La vittoria della Champions League da parte del Paris Saint-Germain ha trasformato quella che doveva essere una notte di pura celebrazione sportiva in un teatro di guerriglia urbana. Le strade di Parigi sono state lo scenario di violenti scontri tra frange di tifosi incontrollabili e le forze dell’ordine, replicando tristemente i disordini già visti esattamente un anno fa in circostanze analoghe. I festeggiamenti per il prestigioso titolo europeo sono degenerati rapidamente, lasciando dietro di sé una scia di distruzione, con centinaia di arresti, feriti e addirittura un morto, che ha proiettato un’ombra pesante sul trionfo della squadra della capitale francese.
Una notte di follia collettiva
L’entusiasmo per il trionfo continentale si è trasformato in violenza distruttiva nel giro di pochissime ore. Centinaia di individui hanno dato vita a veri e propri atti di teppismo, focalizzando la propria rabbia contro le strutture urbane e le forze di polizia dislocate sul territorio. Il bilancio della nottata è drammatico e parla di ben sette agenti rimasti feriti durante i tentativi di contenimento, secondo quanto riportato dall’emittente televisiva TF1. La risposta delle autorità non si è fatta attendere e ha portato al fermo di almeno 283 persone, una cifra imponente diffusa da fonti vicine alla Procura parigina e rilanciata dai media locali. I facinorosi hanno preso d’assalto diverse aree della città , appiccando incendi a veicoli privati e cassonetti dell’immondizia, oltre a saccheggiare selvaggiamente svariati negozi.
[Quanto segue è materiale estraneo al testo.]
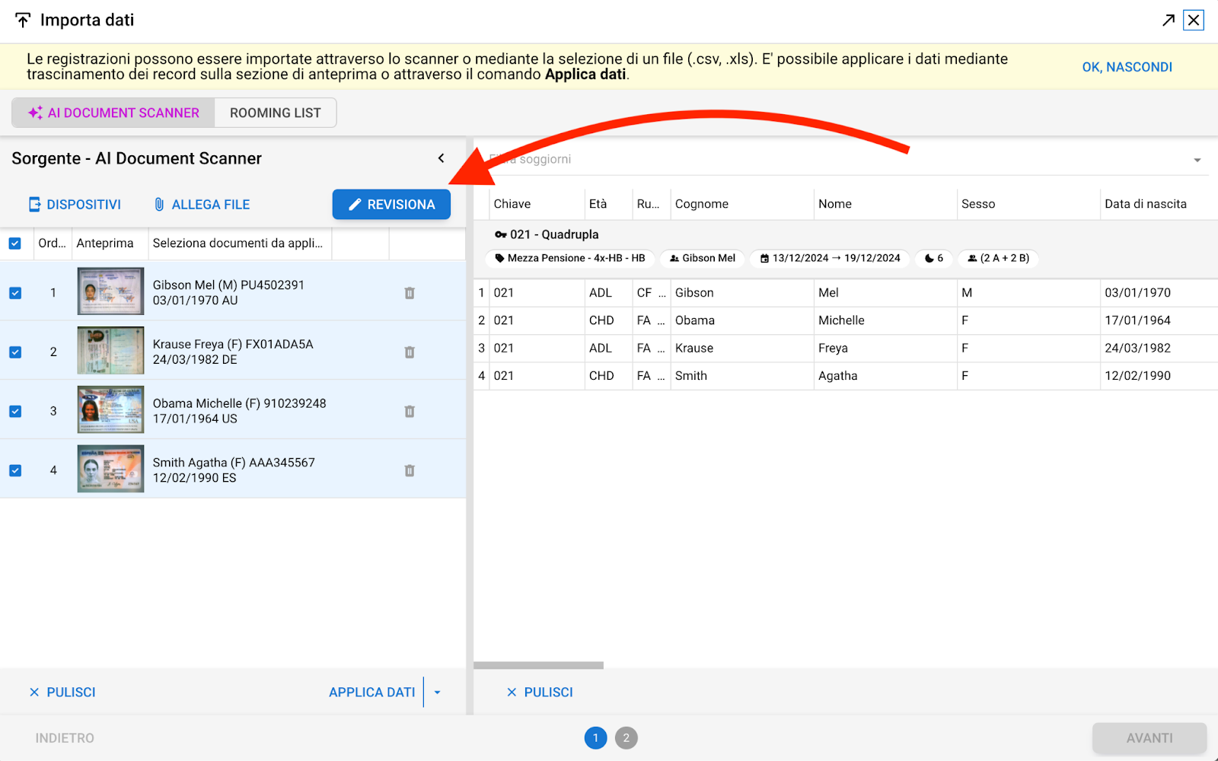Viewport: 1218px width, 761px height.
Task: Select the AI Document Scanner tab
Action: click(x=113, y=113)
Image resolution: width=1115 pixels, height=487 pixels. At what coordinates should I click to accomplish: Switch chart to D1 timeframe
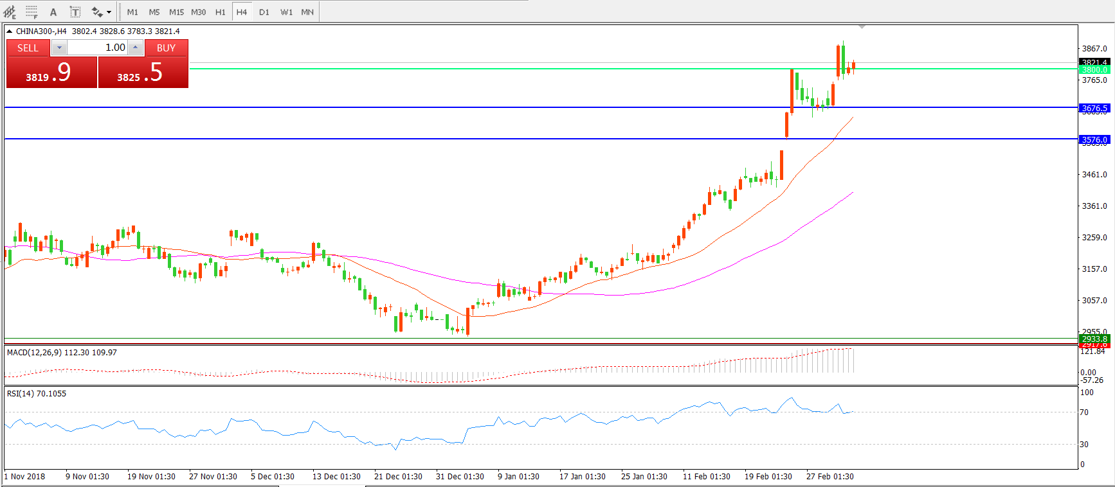click(x=264, y=12)
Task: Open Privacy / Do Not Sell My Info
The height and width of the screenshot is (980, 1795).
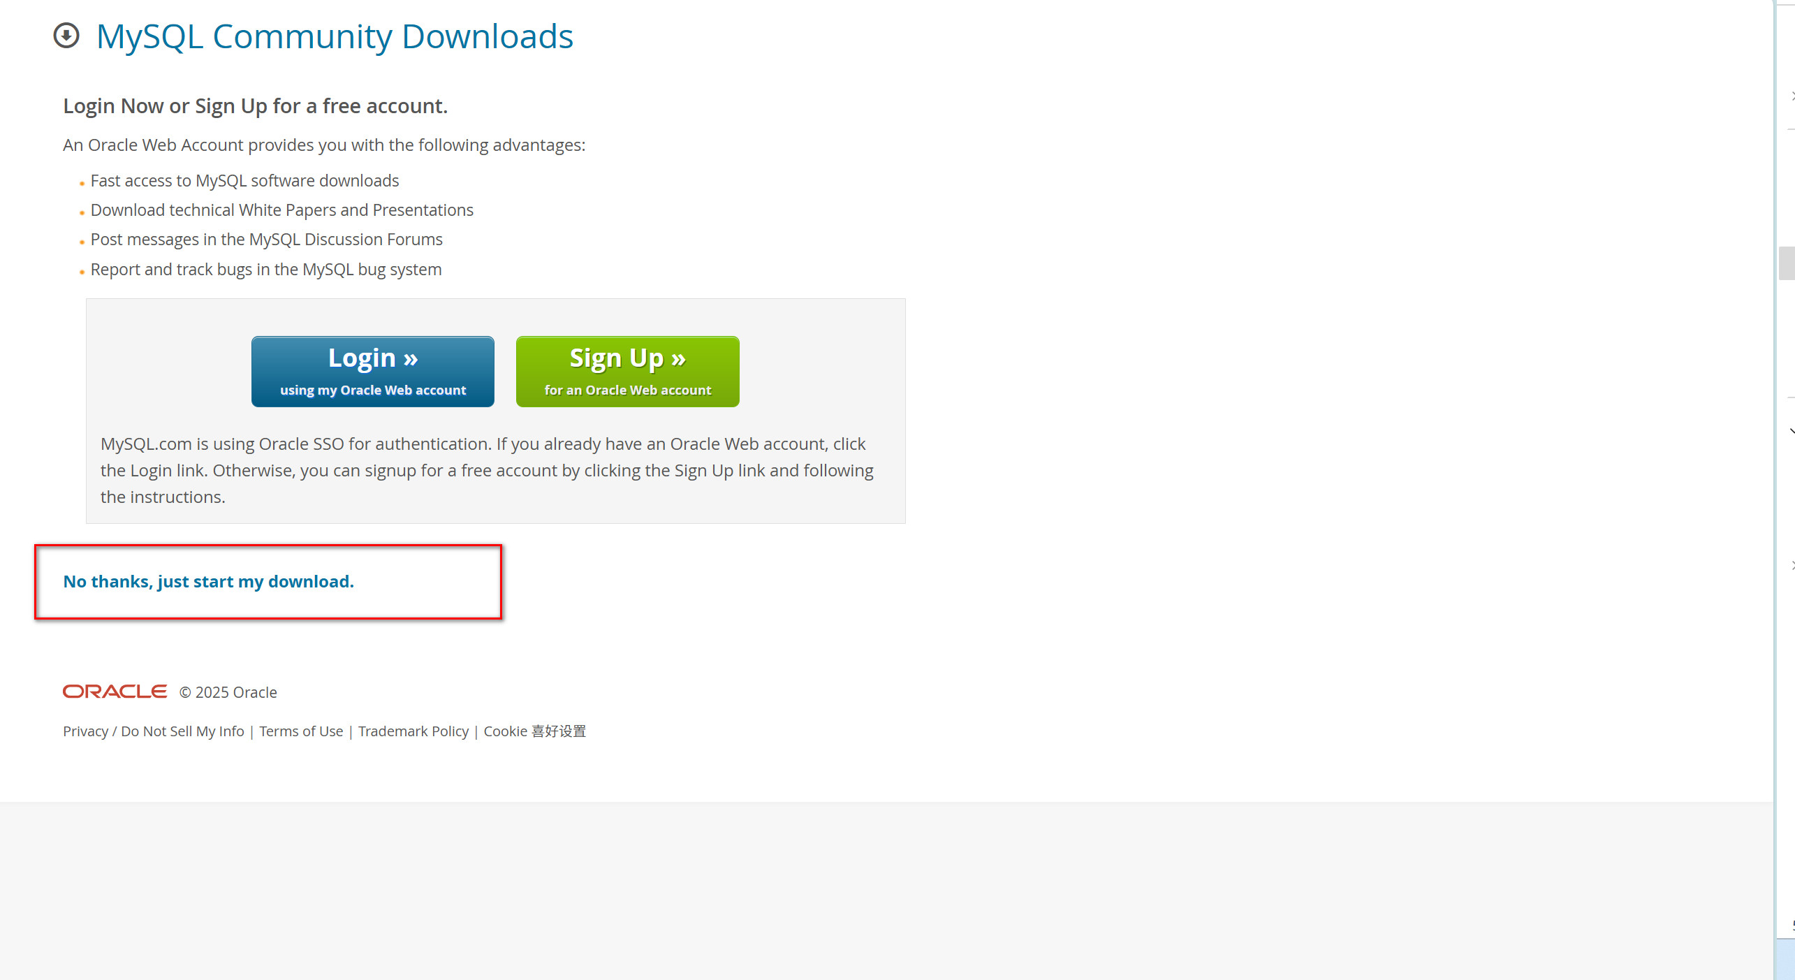Action: (154, 731)
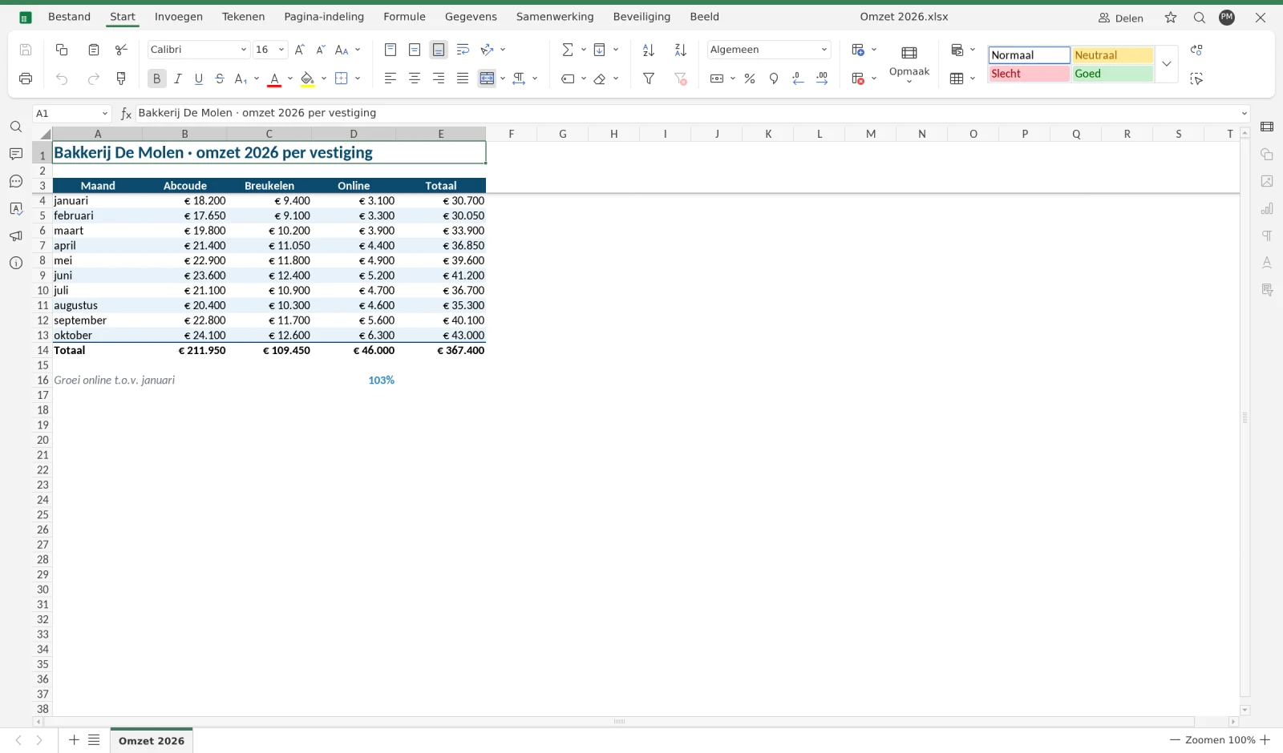Image resolution: width=1283 pixels, height=753 pixels.
Task: Open the Invoegen tab
Action: [x=179, y=17]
Le situazioni di maggiore tensione e caos si sono concentrate in alcuni dei punti nevralgici e più iconici della capitale francese. Gli scontri più duri si sono registrati nella storica zona della Bastiglia, nei pressi del maxi-schermo che era stato allestito vicino al Parco dei Principi e lungo il celebre viale degli Champs-Élysées. La polizia è stata costretta a effettuare ripetute cariche per cercare di disperdere la folla che stava diventando sempre più aggressiva e fuori controllo. Per tutta risposta, i gruppi di teppisti hanno eretto barricate improvvisate in mezzo alla carreggiata utilizzando biciclette e monopattini elettrici da usare come scudo contro l’avanzata degli agenti. Nemmeno l’area circostante la Tour Eiffel è stata risparmiata dai disordini, con cariche della gendarmeria avvenute proprio mentre il monumento simbolo di Parigi veniva illuminato con i colori sociali del club campione d’Europa.
Gli assalti ai simboli cittadini
Nel corso dei disordini, i gruppi di vandali hanno preso di mira specifici obiettivi istituzionali e commerciali della città . Un commando di facinorosi ha tentato un vero e proprio assalto alla stazione di polizia dell’VIII arrondissement, confermando la natura eversiva di una parte dei manifestanti. Nella medesima area urbana è stata completamente vandalizzata una pensilina dell’autobus situata in Rue de La Boétie, mentre un chiosco è stato incendiato a breve distanza dagli Champs-Élysées. I danni materiali complessivi sono ancora in corso di esatta quantificazione ma, oltre ai gravi roghi principali, si registrano danneggiamenti a sei veicoli privati e ad almeno due attività commerciali che sono state violate e depredate durante i momenti di massima tensione.